Sauer-Danfoss expanded its line of PLUS+1™ controllers to provide communication to the joystick, sensors and valves in the system. The system allows OEMs to easily configure control hardware and program software for their machines instead of relying on outside assistance to design and develop hardware and software. Plus, there has been a reduction in the cost of the sensors required on the machines. “Now the sensors, joysticks and the controllers themselves are getting closer to where they are competitive with individual hydraulic components,” says Eisenmenger.
While the goal is both improvements in performance and reduction in costs, a main benefit is machine variation defined in software rather than hardware. Machine options and performance levels can be implemented via software and/or sensors, with minimal variation in hydraulic hardware.
One example of this is lowering cycle times by using greater hydraulic flow from the pump to move the cylinders faster. Electronic control enables this by preventing the engine from stalling when the operator commands more pressure and flow than the engine can support. The controls also can dampen the fast motion with software ramping of operator commands and near end-of-stroke conditions.

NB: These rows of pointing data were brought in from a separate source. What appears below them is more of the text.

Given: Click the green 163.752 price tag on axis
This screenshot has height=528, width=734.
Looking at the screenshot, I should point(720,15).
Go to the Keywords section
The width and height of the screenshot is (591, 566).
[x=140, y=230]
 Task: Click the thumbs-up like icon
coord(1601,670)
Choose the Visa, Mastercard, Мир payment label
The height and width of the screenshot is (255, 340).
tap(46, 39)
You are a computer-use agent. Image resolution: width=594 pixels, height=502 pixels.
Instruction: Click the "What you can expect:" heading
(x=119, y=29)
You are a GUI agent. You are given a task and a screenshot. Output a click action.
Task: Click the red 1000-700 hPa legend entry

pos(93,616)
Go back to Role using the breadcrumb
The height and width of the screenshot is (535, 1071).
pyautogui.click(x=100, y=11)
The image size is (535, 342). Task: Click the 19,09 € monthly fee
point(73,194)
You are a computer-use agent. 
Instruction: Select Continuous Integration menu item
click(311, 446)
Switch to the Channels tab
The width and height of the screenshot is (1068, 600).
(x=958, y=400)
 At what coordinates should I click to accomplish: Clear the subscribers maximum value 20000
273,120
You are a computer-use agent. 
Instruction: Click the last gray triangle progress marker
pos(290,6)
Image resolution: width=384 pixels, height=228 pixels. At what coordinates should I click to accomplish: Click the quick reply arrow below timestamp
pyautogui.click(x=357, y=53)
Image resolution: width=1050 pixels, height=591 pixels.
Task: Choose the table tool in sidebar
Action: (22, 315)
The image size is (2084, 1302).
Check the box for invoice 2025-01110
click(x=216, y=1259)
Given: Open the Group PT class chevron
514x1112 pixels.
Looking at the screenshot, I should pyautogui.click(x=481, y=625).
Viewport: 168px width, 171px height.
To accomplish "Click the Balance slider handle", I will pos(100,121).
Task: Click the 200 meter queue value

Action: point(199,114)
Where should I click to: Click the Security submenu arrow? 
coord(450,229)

Another example is XY path control where the operator can direct the load to move vertically or horizontally with a single joystick command. In the past, if the user wanted to move a load up vertically, the operator had to boom up and telescope out. “But users needed to do both operations at once or sequentially with stops to keep the load moving in the right direction,” says Eisenmenger. “You can still do that, but now you can flip a switch and change the effect of the joystick motion, so that the load goes either straight up and down or straight in and out, without the operator needing to make the precise adjustments to keep the load moving smoothly in the desired direction.”
The system is making it easier for inexperienced operators to operate the machinery. Someone who has never run a machine can come closer to experienced operators in terms of picking up loads and setting them in high, hard to get to places. By using advanced functions such as XY path control, they can more easily move loads straight up, straight out and easily set them in place.
The other area of performance improvement is that OEMs can electronically tune a machine to a customer's needs. One rental company may want a well-damped, very smooth system for inexperienced operators that will produce smooth and well-controlled motion. Another customer might want a higher-performance machine that reacts more quickly to joystick input. The machine can be tuned via software to achieve a different “look and feel.”
There are also installation benefits compared to hydraulic pilot control. Compared to existing machines, there is a reduction in the hoses, connections and fittings required on the machine; and electronic control makes for a clean installation.
Some barriers to a transition to electronic control have been sensor cost and perceived complexity. Even though sensor costs have dropped, there are still cost concerns with some types of sensors. Service organizations have been trained to fix mechanical or hydraulic problems and their perception is the electronics are hard to work on and complicated. Instead of looking for a mechanical or hydraulic problem, they may need to plug in an analyzer and look for an error code. It may actually be easier to do maintenance but there is a mental barrier that will need to be overcome for the service organizations to fully embrace the electronic controls.
The previous architecture had a hydraulically controlled joystick which would meter a pressure signal to move the valves; now there is an electrical signal to a solenoid to electrically move the valve. The older system did not require a controller but the downside was hydraulic hoses with associated noise, potential leaks and heat coming into the cab. The newer architecture provides intelligence in the system by adding the electronic controller and joystick.
“This new approach is optimizing the hydraulic system with more sophisticated controls. The fundamentals of the machine, in terms of lifting capacity, are unchanged but there are more elegant controls plus features such as customized performance and XY path control,” says Eisenmenger. “The best way to move the boom up and down is still with a hydraulic cylinder and no other solution can touch that in terms of cost and performance. Now we are controlling that capability with more intelligence.”